TW: You would be hard pressed to find someone more adamantly secular than me. But I find things like banning burqas counter-productive and destructive. The above cartoon frames the challenges of the state determining acceptable expressions of taste, morality and religion. A burqa to me is not an attractive expression of religion, taste or morality but that is me. In the U.S. we tend toward permitting individuals to make these decisions within limits of safety and certain moral constraints (i.e. prancing around nude in generally restricted).
If the state intervenes regardless of the grounds, it opens a pandora's box best left closed in my opinion, where does it stop? Furthermore, I suspect like most cultural bans, folks will only be motivated to embrace the use of the burqa as a protest if for no other reason.
From Economist:
"...Now Nicolas Sarkozy has sparked another by calling the burqa, a head-to-toe Islamic garment, “a sign of subjugation…of debasement” that is “not welcome on French territory”.

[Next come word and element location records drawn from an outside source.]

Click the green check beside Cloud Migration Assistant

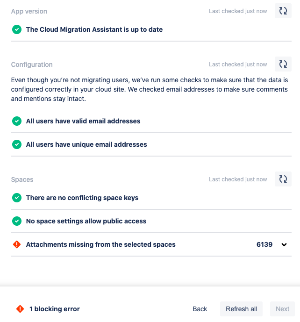(x=17, y=29)
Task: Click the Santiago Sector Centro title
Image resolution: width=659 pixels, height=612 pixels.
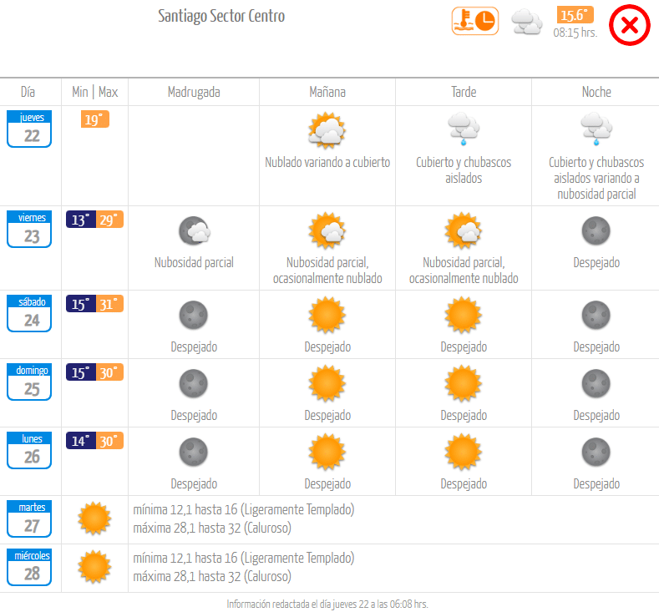Action: click(x=221, y=16)
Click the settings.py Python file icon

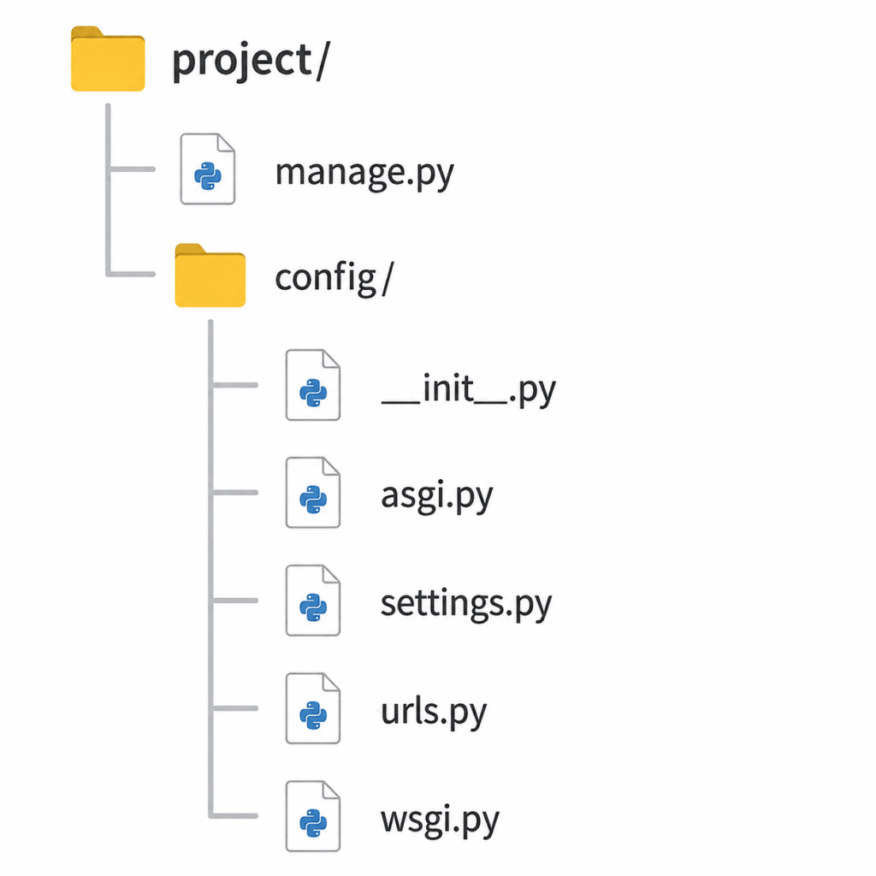313,600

Mr Sarkozy’s comments came after a group of deputies, led by AndrĂ© Gerin, a Communist, had called for a parliamentary inquiry into the wearing of the burqa, with a view to a possible ban. This would mean in all public places, since it is already banned in state institutions under the 2004 law. The deputies called burqas “veritable walking prisons”.
France’s strict secularism, entrenched by law since 1905, keeps religion firmly out of the state sphere. There are no religious studies (let alone nativity plays) in state schools, nor may public workers sport the headscarf. The government denies that such policies constrain religious freedom or are especially aimed at Islam. France welcomes private Muslim schools. Mosque-building is widespread. The 2004 headscarf ban outlawed “conspicuous” religious symbols of all faiths. Yet there are growing worries about the spread of hard-line Islamism in the heavily Muslim banlieues.
...In fact, few women wear the full garment in France. But mayors of cities with big Muslim populations report a steady increase in numbers, due not to immigration but to its adoption by French-born women—often from North African countries where the burqa is not traditionally worn.
Mohammed Moussaoui, head of the official French Council of the Muslim Faith, has suggested that the inquiry would itself stigmatise Islam. A ban might be misunderstood abroad, and not only in the Muslim world. In his recent speech in Cairo, Barack Obama said that “it is important for Western countries to avoid impeding Muslim citizens from practising religion as they see fit—for instance, by dictating what clothes a Muslim woman should wear.”
Not so, say many French politicians—including such prominent Muslims as Fadela Amara, the cities minister. The founder of a women’s-rights group, Ms Amara has called the burqa “a coffin that kills individual liberties”, and a sign of the “political exploitation of Islam”.